▶ **Data records**
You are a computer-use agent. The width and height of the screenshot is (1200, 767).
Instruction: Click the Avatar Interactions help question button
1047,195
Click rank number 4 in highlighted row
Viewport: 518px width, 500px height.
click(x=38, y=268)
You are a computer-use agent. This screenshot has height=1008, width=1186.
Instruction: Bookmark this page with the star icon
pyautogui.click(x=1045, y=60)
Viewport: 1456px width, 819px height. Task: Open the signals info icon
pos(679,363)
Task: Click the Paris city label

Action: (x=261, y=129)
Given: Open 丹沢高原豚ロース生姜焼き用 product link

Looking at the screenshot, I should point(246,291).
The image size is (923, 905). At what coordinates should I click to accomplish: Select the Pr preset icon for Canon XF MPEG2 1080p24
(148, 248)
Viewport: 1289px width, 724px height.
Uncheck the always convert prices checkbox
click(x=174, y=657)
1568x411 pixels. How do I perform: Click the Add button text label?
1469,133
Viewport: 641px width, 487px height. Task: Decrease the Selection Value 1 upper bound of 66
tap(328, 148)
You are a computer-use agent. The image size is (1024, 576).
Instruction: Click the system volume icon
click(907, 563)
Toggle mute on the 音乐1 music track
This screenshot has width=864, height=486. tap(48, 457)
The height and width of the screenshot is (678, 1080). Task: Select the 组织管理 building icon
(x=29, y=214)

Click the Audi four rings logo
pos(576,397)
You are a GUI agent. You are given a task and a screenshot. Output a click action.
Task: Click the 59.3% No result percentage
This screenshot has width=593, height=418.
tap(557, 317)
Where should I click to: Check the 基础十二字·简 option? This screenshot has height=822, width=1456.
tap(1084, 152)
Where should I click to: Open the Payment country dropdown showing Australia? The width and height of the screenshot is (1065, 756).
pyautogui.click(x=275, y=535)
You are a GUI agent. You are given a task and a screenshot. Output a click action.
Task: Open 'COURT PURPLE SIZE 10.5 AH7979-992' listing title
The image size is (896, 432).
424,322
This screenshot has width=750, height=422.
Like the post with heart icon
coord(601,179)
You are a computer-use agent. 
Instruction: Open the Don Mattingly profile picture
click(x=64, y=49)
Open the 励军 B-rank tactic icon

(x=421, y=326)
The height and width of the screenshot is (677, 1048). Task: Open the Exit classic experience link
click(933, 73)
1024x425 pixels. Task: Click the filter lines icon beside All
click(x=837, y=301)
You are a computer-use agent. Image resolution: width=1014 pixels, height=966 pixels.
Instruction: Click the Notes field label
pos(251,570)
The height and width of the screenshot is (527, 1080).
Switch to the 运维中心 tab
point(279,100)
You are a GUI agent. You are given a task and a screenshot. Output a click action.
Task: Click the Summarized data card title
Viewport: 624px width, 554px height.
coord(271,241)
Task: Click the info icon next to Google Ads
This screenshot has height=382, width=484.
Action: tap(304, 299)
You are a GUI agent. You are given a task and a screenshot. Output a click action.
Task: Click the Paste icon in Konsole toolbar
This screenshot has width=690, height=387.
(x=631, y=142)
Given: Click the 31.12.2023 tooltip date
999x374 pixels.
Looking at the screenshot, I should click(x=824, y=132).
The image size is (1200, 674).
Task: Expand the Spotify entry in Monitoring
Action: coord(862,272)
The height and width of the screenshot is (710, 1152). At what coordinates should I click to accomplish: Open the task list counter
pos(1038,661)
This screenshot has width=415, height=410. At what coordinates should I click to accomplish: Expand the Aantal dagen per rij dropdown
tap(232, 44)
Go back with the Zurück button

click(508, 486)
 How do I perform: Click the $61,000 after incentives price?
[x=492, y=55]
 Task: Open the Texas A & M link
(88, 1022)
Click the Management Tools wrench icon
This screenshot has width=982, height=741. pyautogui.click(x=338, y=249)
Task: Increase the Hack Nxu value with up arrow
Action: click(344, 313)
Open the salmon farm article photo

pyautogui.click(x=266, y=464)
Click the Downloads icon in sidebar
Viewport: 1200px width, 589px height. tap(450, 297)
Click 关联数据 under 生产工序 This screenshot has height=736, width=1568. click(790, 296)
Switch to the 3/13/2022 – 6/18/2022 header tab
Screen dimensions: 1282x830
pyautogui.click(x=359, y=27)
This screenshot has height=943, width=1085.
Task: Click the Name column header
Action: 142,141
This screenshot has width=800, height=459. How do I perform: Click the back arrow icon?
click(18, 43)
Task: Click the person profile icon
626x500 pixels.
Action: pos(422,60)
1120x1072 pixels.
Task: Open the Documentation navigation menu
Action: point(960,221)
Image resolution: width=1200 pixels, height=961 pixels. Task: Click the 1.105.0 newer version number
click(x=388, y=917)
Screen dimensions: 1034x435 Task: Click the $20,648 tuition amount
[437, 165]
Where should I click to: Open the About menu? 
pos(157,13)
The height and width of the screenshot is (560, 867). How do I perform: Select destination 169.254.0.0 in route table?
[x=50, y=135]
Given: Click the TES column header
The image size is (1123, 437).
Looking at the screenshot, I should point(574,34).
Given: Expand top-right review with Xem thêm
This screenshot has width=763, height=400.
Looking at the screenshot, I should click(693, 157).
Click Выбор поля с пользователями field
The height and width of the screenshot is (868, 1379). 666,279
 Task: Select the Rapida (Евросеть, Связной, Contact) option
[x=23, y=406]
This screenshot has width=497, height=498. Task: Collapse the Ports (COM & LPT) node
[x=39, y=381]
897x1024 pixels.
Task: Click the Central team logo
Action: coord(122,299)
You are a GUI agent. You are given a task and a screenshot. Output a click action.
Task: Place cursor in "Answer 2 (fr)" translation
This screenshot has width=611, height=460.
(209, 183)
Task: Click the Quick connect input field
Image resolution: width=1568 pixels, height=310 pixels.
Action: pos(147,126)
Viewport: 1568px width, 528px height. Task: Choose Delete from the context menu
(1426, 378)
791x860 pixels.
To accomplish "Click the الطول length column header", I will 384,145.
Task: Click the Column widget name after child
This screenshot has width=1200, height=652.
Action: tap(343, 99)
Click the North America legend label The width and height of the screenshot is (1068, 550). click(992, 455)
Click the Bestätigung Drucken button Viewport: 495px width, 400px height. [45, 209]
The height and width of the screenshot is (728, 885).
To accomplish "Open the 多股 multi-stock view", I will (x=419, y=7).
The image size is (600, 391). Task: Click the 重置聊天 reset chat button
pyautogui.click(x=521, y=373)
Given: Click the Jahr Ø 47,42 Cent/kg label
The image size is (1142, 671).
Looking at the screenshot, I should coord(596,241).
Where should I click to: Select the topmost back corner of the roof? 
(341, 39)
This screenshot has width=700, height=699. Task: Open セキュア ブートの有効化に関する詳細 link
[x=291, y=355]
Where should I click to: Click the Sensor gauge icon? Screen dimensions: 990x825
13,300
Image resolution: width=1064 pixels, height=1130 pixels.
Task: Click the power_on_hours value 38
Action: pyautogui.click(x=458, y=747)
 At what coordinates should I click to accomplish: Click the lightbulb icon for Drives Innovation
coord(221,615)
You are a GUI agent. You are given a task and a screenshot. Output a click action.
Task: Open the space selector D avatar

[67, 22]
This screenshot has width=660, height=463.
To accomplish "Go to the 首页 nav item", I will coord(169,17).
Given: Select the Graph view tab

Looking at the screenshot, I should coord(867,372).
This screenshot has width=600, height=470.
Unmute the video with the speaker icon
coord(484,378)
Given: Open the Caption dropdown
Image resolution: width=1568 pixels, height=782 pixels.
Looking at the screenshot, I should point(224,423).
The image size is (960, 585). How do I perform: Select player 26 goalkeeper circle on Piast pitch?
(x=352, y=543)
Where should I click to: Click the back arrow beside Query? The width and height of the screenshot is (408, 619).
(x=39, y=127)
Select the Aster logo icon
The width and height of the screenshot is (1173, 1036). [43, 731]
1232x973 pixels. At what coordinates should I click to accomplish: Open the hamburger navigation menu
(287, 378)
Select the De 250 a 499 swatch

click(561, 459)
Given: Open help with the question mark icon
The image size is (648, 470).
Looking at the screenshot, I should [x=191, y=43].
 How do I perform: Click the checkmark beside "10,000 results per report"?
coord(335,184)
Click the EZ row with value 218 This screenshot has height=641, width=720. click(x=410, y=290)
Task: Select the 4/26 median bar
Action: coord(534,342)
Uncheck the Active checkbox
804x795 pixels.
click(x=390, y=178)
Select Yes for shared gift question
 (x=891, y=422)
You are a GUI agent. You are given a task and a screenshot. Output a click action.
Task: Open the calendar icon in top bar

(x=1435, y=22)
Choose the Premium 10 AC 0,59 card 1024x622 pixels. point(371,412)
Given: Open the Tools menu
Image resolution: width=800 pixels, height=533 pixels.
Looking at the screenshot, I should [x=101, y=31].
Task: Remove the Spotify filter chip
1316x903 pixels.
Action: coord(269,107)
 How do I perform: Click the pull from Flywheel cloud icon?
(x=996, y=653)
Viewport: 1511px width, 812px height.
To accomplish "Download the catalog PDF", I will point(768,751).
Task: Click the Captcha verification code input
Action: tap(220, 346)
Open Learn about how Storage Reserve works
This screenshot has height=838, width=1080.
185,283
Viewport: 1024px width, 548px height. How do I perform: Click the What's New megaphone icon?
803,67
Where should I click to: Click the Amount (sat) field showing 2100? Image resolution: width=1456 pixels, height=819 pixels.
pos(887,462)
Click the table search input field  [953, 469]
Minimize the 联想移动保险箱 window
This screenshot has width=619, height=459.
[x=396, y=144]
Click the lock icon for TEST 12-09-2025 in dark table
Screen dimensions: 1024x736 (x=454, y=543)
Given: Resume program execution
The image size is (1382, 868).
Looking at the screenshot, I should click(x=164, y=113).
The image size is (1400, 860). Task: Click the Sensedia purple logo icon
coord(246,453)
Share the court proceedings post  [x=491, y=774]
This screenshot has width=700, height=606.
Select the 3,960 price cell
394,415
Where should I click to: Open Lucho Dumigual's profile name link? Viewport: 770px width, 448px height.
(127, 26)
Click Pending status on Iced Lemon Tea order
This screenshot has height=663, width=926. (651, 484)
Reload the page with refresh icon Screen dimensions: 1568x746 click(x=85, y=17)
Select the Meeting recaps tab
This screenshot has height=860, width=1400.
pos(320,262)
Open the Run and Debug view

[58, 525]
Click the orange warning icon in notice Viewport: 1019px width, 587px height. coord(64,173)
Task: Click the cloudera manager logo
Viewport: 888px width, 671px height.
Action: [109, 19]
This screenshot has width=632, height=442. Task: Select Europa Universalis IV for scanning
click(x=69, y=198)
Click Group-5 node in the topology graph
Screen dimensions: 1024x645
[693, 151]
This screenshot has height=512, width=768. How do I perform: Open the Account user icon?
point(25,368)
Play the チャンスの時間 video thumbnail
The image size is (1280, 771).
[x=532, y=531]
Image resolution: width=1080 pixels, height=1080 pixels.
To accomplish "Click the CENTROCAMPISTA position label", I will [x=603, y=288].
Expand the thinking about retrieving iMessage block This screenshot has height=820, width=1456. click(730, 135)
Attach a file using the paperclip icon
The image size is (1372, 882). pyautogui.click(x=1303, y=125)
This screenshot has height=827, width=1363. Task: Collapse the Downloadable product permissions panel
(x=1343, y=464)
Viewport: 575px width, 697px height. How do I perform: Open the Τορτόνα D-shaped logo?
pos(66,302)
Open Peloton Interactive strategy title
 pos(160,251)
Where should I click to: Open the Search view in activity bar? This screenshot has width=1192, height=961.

▶ **Required work**
Looking at the data above, return every line from the one with "This screenshot has width=497, height=498." down to the one with "Given: Click the Jahr Ø 47,42 Cent/kg label", exactly and inclusively.

▶ **Written reply**
This screenshot has width=497, height=498. Task: Collapse the Ports (COM & LPT) node
[x=39, y=381]
897x1024 pixels.
Task: Click the Central team logo
Action: coord(122,299)
You are a GUI agent. You are given a task and a screenshot. Output a click action.
Task: Place cursor in "Answer 2 (fr)" translation
This screenshot has width=611, height=460.
(209, 183)
Task: Click the Quick connect input field
Image resolution: width=1568 pixels, height=310 pixels.
Action: pos(147,126)
Viewport: 1568px width, 528px height. Task: Choose Delete from the context menu
(1426, 378)
791x860 pixels.
To accomplish "Click the الطول length column header", I will 384,145.
Task: Click the Column widget name after child
This screenshot has width=1200, height=652.
Action: tap(343, 99)
Click the North America legend label The width and height of the screenshot is (1068, 550). click(992, 455)
Click the Bestätigung Drucken button Viewport: 495px width, 400px height. [45, 209]
The height and width of the screenshot is (728, 885).
To accomplish "Open the 多股 multi-stock view", I will (x=419, y=7).
The image size is (600, 391). Task: Click the 重置聊天 reset chat button
pyautogui.click(x=521, y=373)
Given: Click the Jahr Ø 47,42 Cent/kg label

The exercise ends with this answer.